Acute renal failure is a common complication of sepsis. In this setting, the use of continuous RRT can further alter the PK of antibiotics. These PK changes depend on several variables, such as the ultrafiltrate and dialysate rates, dialysate concentrations and the type of membrane used, each of these introducing additional variability in expected drug concentrations [24•]. The most recent recommendations on antibiotic dosing during continuous RRT [22] were established using evidence from studies including a limited number of patients, with varying inclusion/exclusion criteria and receiving different types of RRT. Serum measurements were usually performed at steady state, which also limits the extrapolation of results to the early phase of sepsis, during which patients are often hemodynamically unstable. Physiologic alterations associated with increased body weight also affect antibiotic PKs.
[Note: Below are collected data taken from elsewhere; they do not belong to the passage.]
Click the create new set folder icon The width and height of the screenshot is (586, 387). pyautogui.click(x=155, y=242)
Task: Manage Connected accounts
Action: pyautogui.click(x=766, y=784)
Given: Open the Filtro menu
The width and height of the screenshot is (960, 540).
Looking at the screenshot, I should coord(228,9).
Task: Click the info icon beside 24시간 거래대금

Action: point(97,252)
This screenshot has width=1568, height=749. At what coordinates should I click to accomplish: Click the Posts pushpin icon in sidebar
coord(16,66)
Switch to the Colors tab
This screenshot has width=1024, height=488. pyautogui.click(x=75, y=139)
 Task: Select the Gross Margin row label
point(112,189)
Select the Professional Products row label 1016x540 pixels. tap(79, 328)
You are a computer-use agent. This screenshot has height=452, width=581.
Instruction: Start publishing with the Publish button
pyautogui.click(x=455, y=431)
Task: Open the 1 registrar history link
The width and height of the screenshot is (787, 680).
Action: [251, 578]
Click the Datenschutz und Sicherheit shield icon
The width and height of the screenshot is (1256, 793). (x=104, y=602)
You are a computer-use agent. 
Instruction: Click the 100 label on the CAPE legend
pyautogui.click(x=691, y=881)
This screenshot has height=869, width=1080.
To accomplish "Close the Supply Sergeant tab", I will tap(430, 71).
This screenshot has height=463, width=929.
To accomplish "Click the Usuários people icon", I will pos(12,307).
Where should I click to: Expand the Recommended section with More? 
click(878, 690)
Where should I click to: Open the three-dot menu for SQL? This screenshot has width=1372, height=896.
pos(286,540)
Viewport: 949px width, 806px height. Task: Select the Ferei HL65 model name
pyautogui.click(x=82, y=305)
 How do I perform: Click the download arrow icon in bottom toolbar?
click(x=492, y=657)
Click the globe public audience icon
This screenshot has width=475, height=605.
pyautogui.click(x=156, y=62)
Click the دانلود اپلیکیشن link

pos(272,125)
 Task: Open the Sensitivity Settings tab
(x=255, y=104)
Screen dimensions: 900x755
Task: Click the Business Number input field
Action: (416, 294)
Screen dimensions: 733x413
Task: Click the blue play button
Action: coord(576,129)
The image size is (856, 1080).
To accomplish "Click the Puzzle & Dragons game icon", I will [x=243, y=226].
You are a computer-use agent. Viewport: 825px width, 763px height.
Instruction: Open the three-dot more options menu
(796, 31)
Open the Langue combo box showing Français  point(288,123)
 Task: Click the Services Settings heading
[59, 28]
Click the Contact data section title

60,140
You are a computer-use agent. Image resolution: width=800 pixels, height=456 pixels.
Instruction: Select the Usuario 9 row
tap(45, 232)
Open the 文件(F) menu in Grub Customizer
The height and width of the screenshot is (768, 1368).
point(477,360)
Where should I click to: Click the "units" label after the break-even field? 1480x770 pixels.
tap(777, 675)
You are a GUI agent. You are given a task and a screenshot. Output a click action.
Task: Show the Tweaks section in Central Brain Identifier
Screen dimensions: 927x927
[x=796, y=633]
This is due to the variable penetration of these drugs into adipose tissue. Previous studies have recommended dosing weight correction factors to normalize antimicrobial regimens in overweight patients with less serious infections, but not having sepsis [98]. Finally, significant PK alterations have been also described in burned patients or liver cirrhosis [24•]. All these situations require drug levels monitoring and antibiotic dose adjustment.

Conclusions

Monitoring serum antibiotic concentrations is important in critically ill patients. Drug underdosing is frequent in the early phase of therapy and when less susceptible strains are targeted. On the other hand, possible side effects associated with antibiotic overdosing, including neurological disturbances or renal failure, may occur and need to be avoided. The intention of this review was not to provide definitive dose recommendations for broad spectrum β-lactams, aminoglycosides and vancomycin.

We underlined that the use of higher than recommended regimen is necessary to optimize PD properties of these drugs and potentially improve their clinical efficacy. Clearly, systematic clinical PK/PD studies are required to evaluate the beneficial effects of this strategy on the outcome of septic patients.